Closed sivi299 closed 3 years ago
Hey, these are normalized coordinates. Please times the input image size to scale them back.
Thanks for the quick reply, I figured it out after having a detailed run of the code.
May I know which dataset you used to achieve the accuracy as per the sample video?
I used Helen dataset and the results are nowhere close to the accuracy achieved by your sample video
You're welcome!
Actually you can run the demo yourself with this repo: https://github.com/yinguobing/head-pose-estimation
Remember to checkout branch tf1
which contains the original model file I used for the gif.

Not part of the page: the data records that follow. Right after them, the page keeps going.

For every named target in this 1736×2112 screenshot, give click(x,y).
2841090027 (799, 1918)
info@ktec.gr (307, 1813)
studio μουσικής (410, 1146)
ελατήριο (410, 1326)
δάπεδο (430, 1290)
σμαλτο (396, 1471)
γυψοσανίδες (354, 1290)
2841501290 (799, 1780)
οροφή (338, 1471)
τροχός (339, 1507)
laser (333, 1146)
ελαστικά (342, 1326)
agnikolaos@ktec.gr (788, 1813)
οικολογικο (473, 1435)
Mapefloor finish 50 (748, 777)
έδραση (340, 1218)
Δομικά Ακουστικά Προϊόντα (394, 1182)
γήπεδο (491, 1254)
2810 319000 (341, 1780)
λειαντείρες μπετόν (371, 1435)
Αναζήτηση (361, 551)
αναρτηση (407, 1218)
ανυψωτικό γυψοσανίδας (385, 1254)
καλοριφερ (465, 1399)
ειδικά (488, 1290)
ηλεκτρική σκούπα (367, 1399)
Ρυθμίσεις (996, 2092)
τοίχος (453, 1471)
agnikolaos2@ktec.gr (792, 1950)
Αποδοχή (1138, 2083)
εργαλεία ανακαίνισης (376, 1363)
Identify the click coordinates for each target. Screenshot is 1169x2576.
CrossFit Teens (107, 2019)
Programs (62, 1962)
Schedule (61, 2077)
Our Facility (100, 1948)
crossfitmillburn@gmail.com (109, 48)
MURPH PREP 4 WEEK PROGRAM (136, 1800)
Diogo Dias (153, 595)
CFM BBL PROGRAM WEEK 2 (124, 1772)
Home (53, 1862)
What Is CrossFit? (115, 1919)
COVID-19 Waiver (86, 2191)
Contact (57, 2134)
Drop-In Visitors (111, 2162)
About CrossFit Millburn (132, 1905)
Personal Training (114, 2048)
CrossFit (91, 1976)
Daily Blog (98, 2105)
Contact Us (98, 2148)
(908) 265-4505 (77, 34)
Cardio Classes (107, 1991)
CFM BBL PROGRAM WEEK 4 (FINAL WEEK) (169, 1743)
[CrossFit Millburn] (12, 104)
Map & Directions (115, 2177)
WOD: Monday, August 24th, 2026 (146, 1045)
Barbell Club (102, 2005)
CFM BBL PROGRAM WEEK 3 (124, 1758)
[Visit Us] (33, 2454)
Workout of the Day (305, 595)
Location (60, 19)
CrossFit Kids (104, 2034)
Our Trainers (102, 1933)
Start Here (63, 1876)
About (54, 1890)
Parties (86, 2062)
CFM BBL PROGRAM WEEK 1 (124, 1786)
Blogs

The latest branch master
had been updated to TensorFlow 2 and the new model was retrained and may not have similar performance as the old one.
For the old model training I used a mixed dataset from 300-W, LFPW, HELEN, AFW, IBUG and 300-VW, totaling around 250k samples. That is far more than Helen. You can find out more details here: https://yinguobing.com/facial-landmark-localization-by-deep-learning-data-cleansing/
Still, I recommend using branch master
of this repo. The model is identical to the old one except the batch normalization layers.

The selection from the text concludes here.